Extracted data:
::::

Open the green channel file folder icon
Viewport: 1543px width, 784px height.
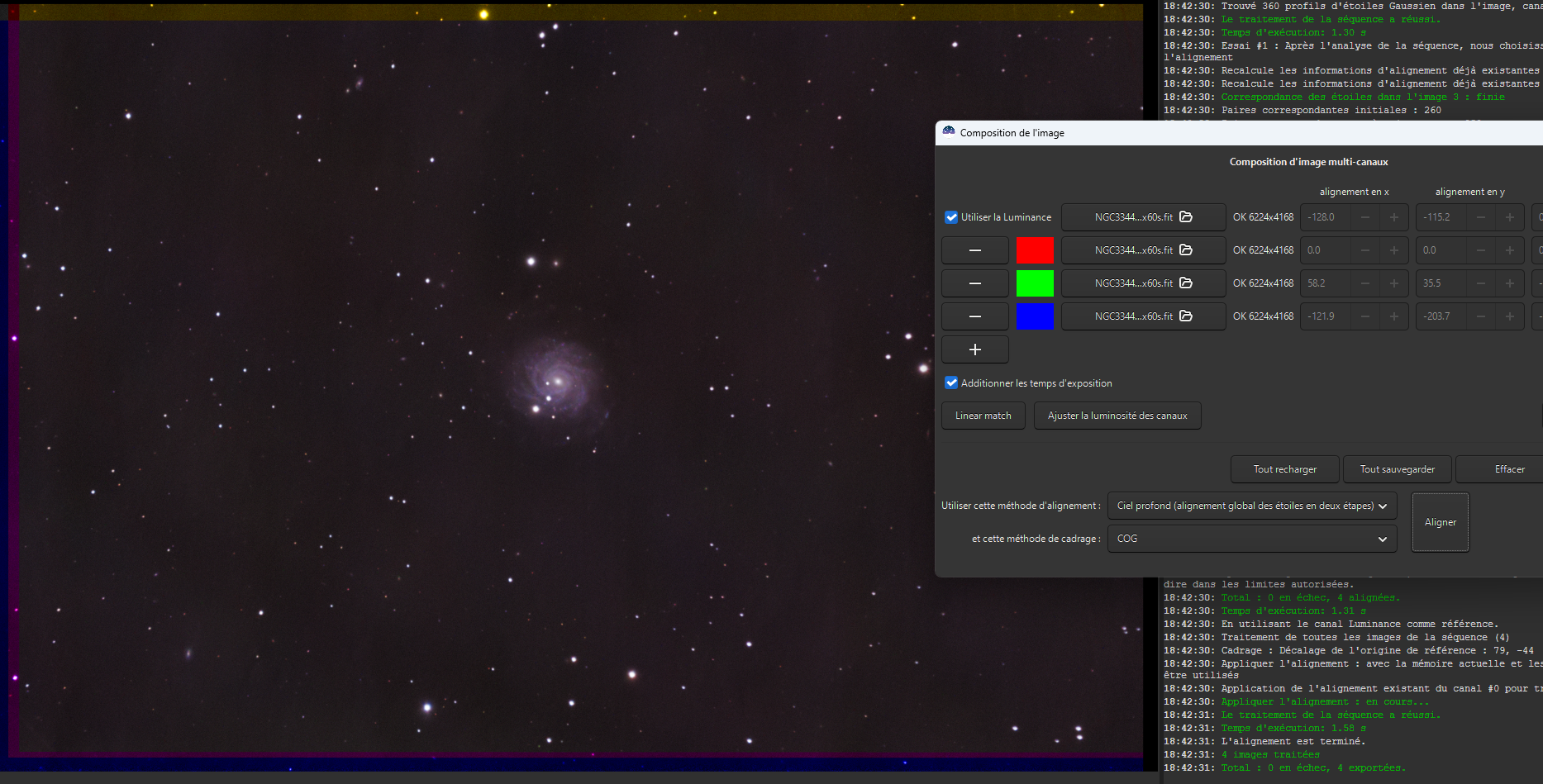click(1186, 283)
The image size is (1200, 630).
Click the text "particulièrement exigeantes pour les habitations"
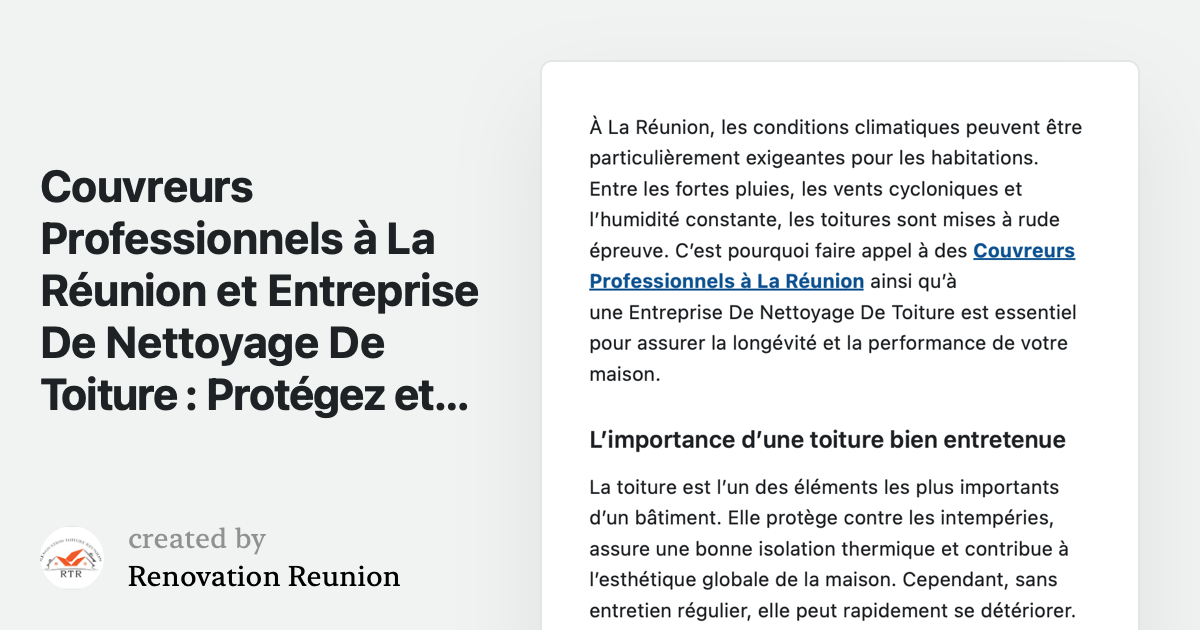click(814, 158)
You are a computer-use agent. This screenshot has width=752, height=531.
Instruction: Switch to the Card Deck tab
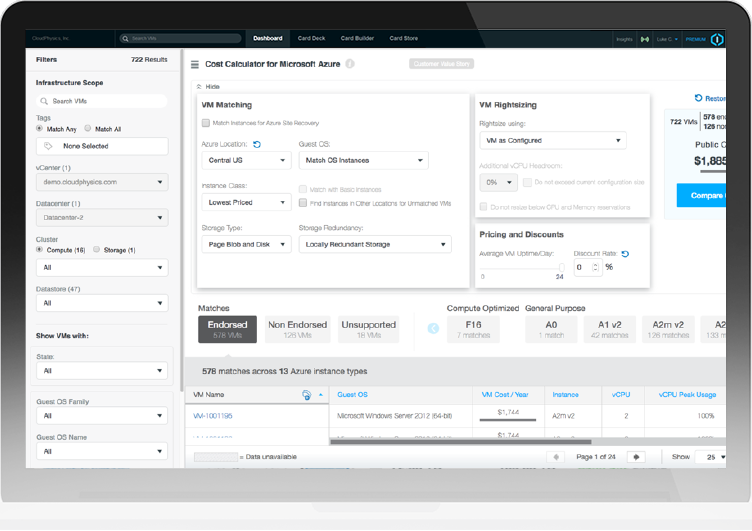coord(311,39)
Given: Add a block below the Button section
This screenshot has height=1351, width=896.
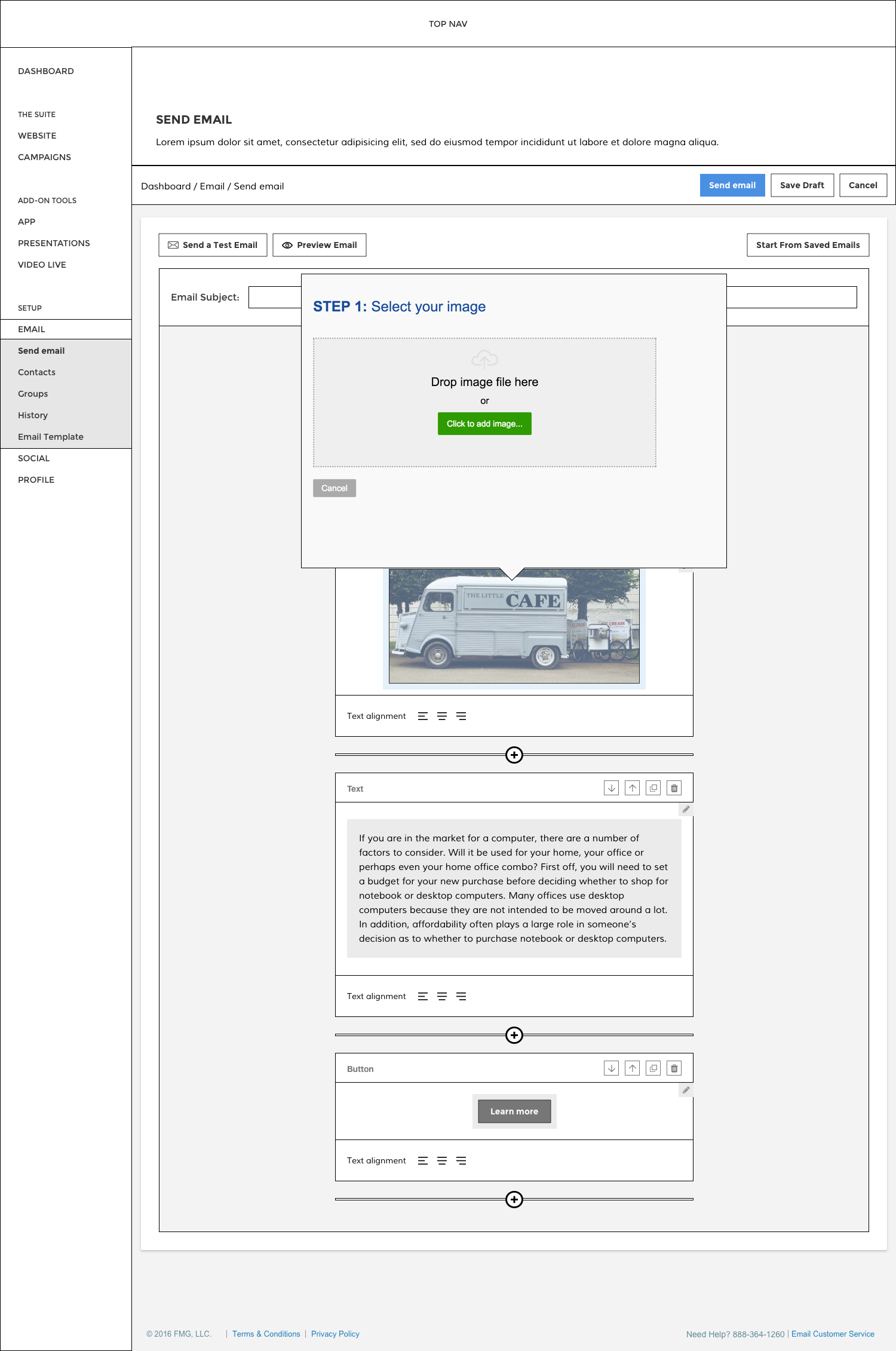Looking at the screenshot, I should [x=514, y=1199].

::::

Work task:
Leave the pictures behind and transcribe every record above exactly.

Solution:
Open the green channel file folder icon
Viewport: 1543px width, 784px height.
click(1186, 283)
The image size is (1200, 630).
Click the text "particulièrement exigeantes pour les habitations"
click(814, 158)
You are a computer-use agent. This screenshot has width=752, height=531.
Instruction: Switch to the Card Deck tab
coord(311,39)
Given: Add a block below the Button section
This screenshot has height=1351, width=896.
Looking at the screenshot, I should [x=514, y=1199].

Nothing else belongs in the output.